UMBC Information Systems

Sensor-based assessment of the quality
of human motion during therapeutic exercise

Dr. Portia Taylor
Social Security Administration

12-1pm Wednesday, 10 April 2013, ITE 459

Advances in technology and research have been employed in recent years to develop efficient mechanisms to deliver home-based exercise therapy to patients suffering from knee osteoarthritis, a degenerative disease associated with aging. Essential to the success of a therapeutic home-exercise program is the quality of the motion performed by the patient. The unsupervised nature of home-based exercise may lead to incorrect exercise performance by patients; however, current home-based exercise programs do not provide mechanisms for monitoring the quality of motion performed or for providing feedback to the patient. This lack of support has been found to be a factor in patient non-compliance to home exercise programs.

Our goal is to provide a motion sensor-based system that can evaluate the quality of exercise to support home rehabilitation. We introduce the Quality Assessment Framework (QAF) that uses low-cost motion sensors with data processing and machine learning techniques to assess the quality of human motion performed during therapeutic exercises. Data from fifteen persons with knee osteoarthritis was collected in a laboratory environment, and a classifier was trained using multi-label learning methods to detect descriptive characteristics of the patient's motion. These characteristics represent errors in the exercise performance as well as variables regularly monitored by the patient's therapist, such as speed.

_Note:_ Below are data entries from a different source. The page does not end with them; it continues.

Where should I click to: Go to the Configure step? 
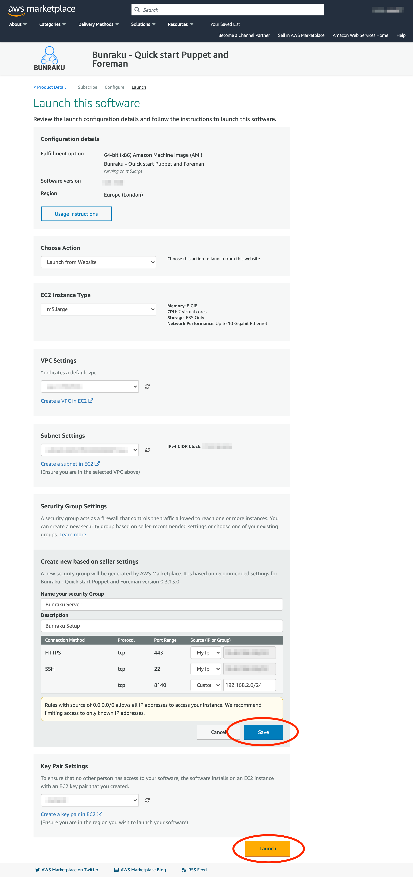click(114, 87)
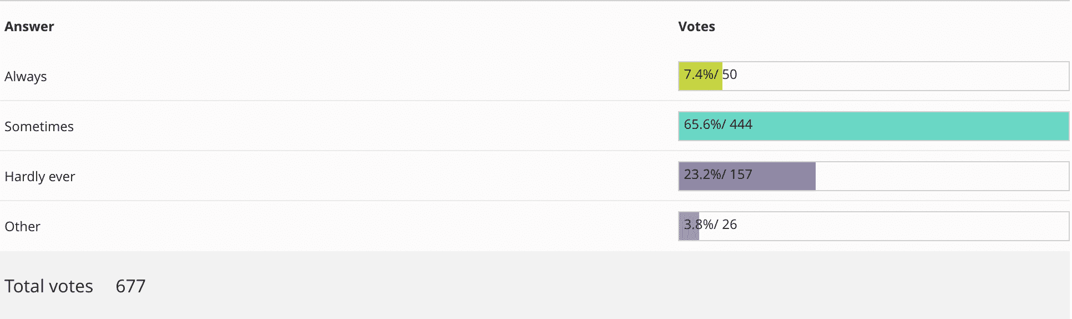Select the "Sometimes" answer label
This screenshot has height=319, width=1072.
click(x=39, y=127)
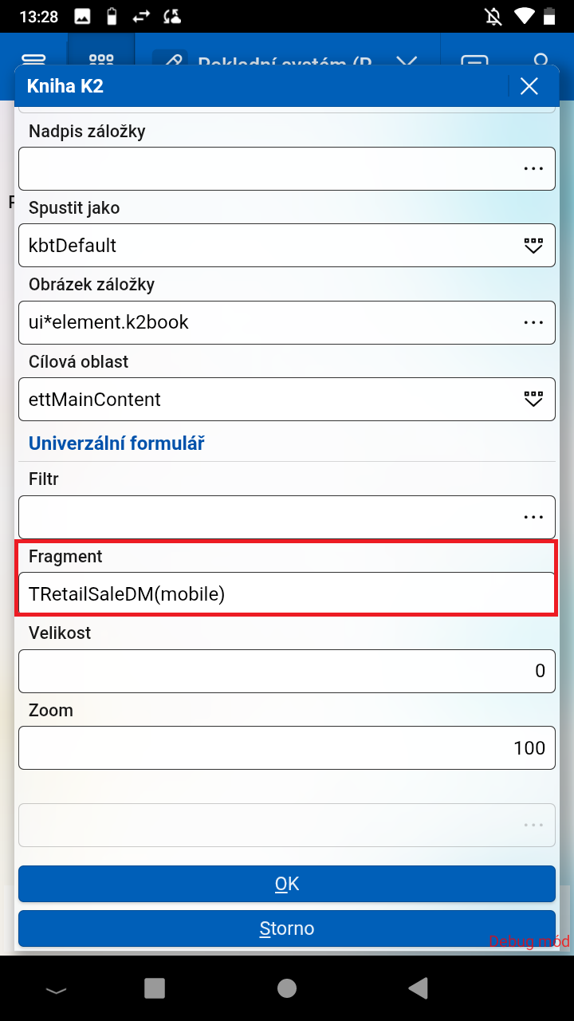Close the Kniha K2 dialog
Image resolution: width=574 pixels, height=1021 pixels.
pyautogui.click(x=529, y=86)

Results from multi-label learning are presented and recommendations made on requirements for an in-home therapeutic exercise system. The QAF can be adapted to the home therapy needs of conditions other than knee OA. We present a preliminary design of the InForm Exercise System that utilizes the QAF and has the potential to present feedback to patients completing home exercise programs.

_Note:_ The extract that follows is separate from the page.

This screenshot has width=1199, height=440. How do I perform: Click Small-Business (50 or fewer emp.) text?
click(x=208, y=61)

Portia Taylor received her BS degree in Computer Science from Grambling State University in 2007 and a Ph.D. degree in Biomedical Engineering from Carnegie Mellon University in 2012. At CMU, she was part of the Quality of LifeTechnology Center, a NSF Engineering Research Center dedicated to the development of technologies for the elderly and disabled. Currently, Dr. Taylor works at the Social Security Administration as an IT Fellow. Her research interests include machine learning applications in biomedical engineering, intelligent systems for rehabilitation and physical therapy, and heath information technology.